Showing posts with label visitor pattern. Show all posts
Showing posts with label visitor pattern. Show all posts

Monday, May 05, 2008

A functional visitor pattern

When your data definitions get big enough, it becomes Tedious and Error-Prone (oh my!) to write multiple operations over the same datatype, so it's useful to define a generic traversal. Here's a pattern I used recently for the ECMAScript Edition 4 reference implementation.

Lots of languages have mutually recursive AST definitions. For example, take a language with mutually recursive expressions Ast.expr, statements Ast.stmt, and declarations Ast.decl. Define an interface VISITOR:
signature VISITOR = sig
datatype cmd = Stop | Skip | Cont

type ('a, 'z) method = 'a * 'z -> 'z * cmd

type 'z visitor = { visitExpr : (Ast.expr, 'z) method,
visitStmt : (Ast.stmt, 'z) method,
visitDecl : (Ast.decl, 'z) method }

val foldExpr : 'z visitor * Ast.expr * 'z -> 'z
val foldStmt : 'z visitor * Ast.stmt * 'z -> 'z
val foldDecl : 'z visitor * Ast.decl * 'z -> 'z
end;
A visitor is a record of operations, one for each variant of AST nodes. (Alternatively, we could have defined a single type datatype ast = Expr of ... | Stmt of ... | Decl of ...;. But there's no need for the extra indirection.) Each operation takes a node and an intermediate result, and produces a new intermediate result along with a "traversal command" cmd.

This simple traversal language instructs the fold either to continue (Cont), to skip all descendants of the current node (Skip), or to abort the traversal entirely (Stop).

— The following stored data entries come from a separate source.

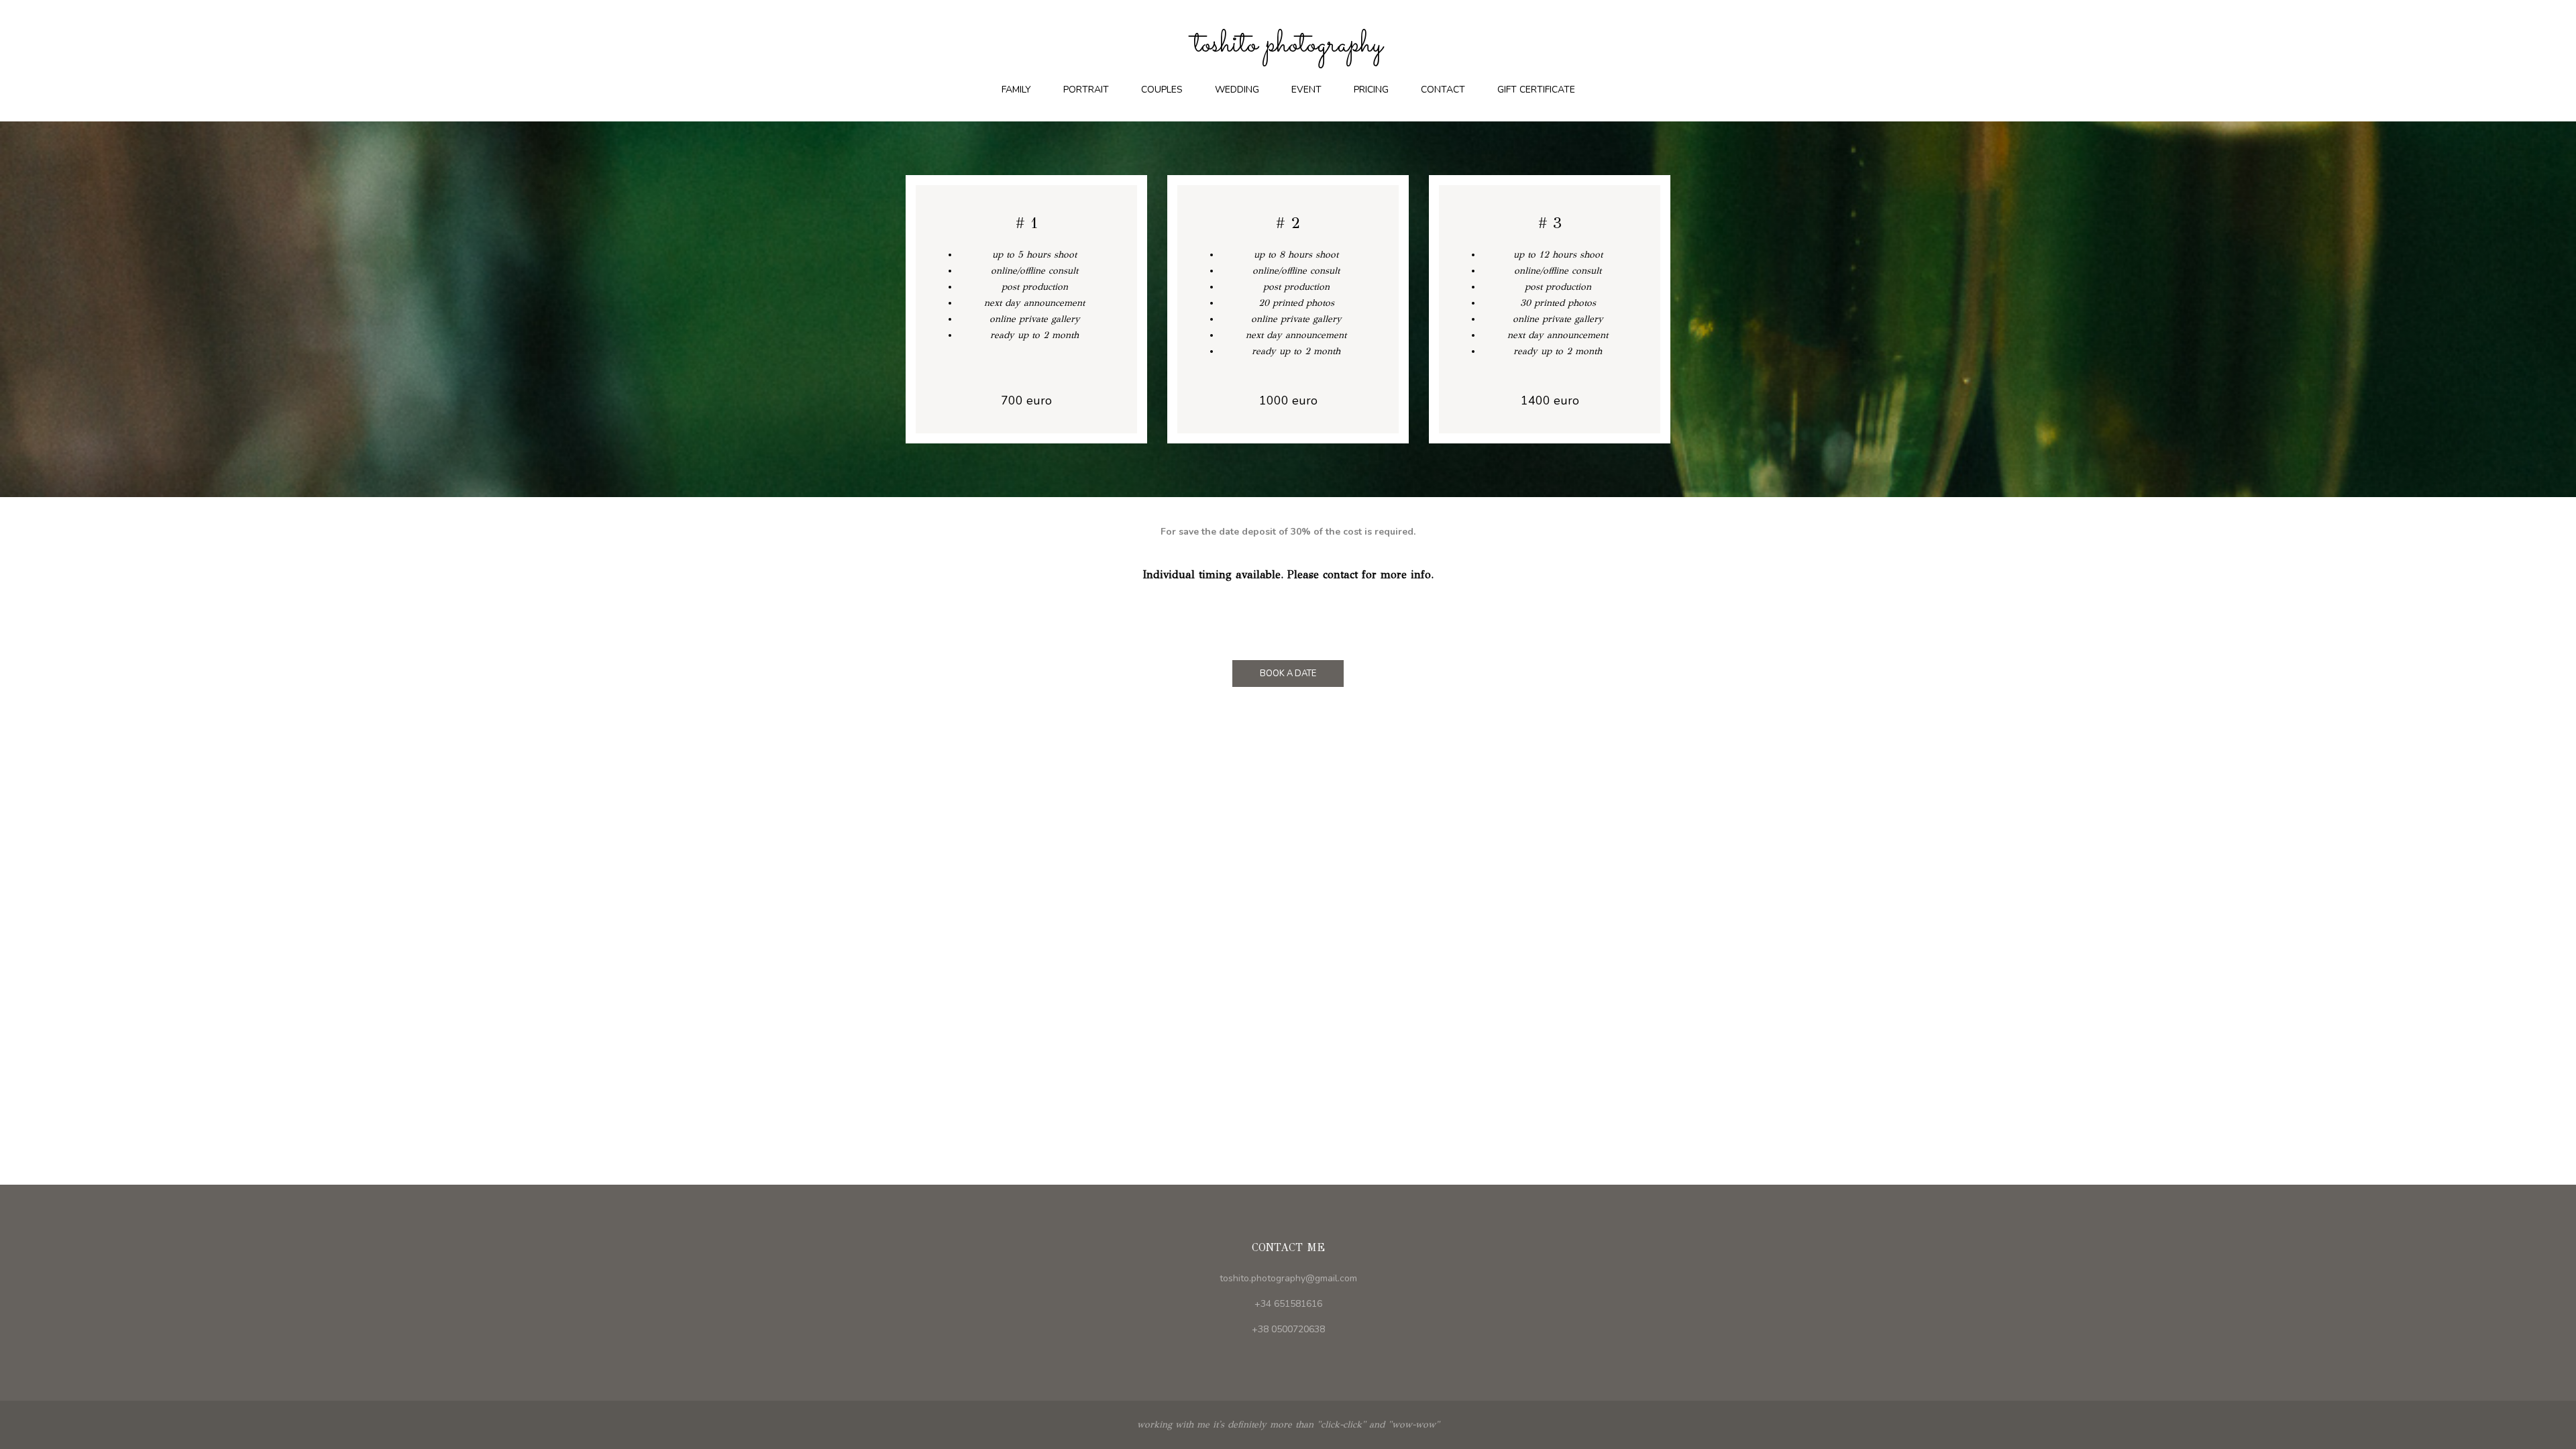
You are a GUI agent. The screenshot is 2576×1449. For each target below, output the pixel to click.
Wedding (1237, 89)
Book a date (1288, 673)
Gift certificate (1536, 89)
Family (1016, 89)
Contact (1443, 89)
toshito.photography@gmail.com (1288, 1278)
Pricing (1371, 89)
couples (1162, 89)
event (1306, 89)
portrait (1086, 89)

The implementation of the fold uses a few auxiliary functions to compute a list of child nodes for each node:
type children = Ast.expr list * Ast.stmt list * Ast.decl list

fun exprChildren (e : Ast.expr) : children = ...
fun stmtChildren (e : Ast.stmt) : children = ...
fun declChildren (e : Ast.decl) : children = ...
The fold itself is (internally) in CPS. At each node, there are three potential continuations: the empty continuation for aborting, the given continuation for skipping the current node's children, or a new continuation that first traverses the current node's children and then uses the given continuation.
type 'z cont = 'z -> 'z

fun cont (result : 'z, cmd : cmd)
(skipk : 'z cont)
(contk : 'z cont)
: 'z =
case cmd of
Stop => result
| Skip => skipk result
| Cont => contk result

fun foldExprK (v as { visitExpr, ... }, expr, init) k =
cont (visitExpr (expr, init))
(fn x => foldAllK v (exprChildren expr) x k)
k

and foldStmtK (v as { visitStmt, ... }, stmt, init) k =
cont (visitStmt (stmt, init))
(fn x => foldAllK v (stmtChildren stmt) x k)
k

and foldDeclK (v as { visitDecl, ... }, decl, init) k =
cont (visitDecl (decl, init))
(fn x => foldAllK v (declChildren decl) x k)
k

and foldAllK (v : 'z visitor)
((exprs, stmts, decls) : children)
(init : 'z)
(k : 'z cont)
: 'z =
let
fun foldList f (v, asts, init) k =
case asts of
[] => k init
| [ast] => f (v, ast, init) k
| ast::asts => f (v, ast, init)
(fn x => foldList f (v, asts, x) k)
in
foldList foldExprK (v, exprs, init) (fn result =>
foldList foldStmtK (v, stmts, result) (fn result =>
foldList foldDeclK (v, decls, result) k))
end
I originally had foldList defined at the top-level, in the same mutual recursion group with foldExprK et al, and got smacked by SML because that would require polymorphic recursion. Luckily I was able to work around it by placing its definition inside the body of foldAllK, but since I'd never run into SML's lack of polymorphic recursion before, it took quite a while to decipher the type error (with help from #sml).

Finally, the top-level functions seed the CPS functions with an initial continuation:
fun id x = x

fun foldExpr x = foldExprK x id
fun foldStmt x = foldStmtK x id
fun foldDecl x = foldDeclK x id
(Note that because of the value restriction, there's no possibility of refactoring these into point-free val-declarations.)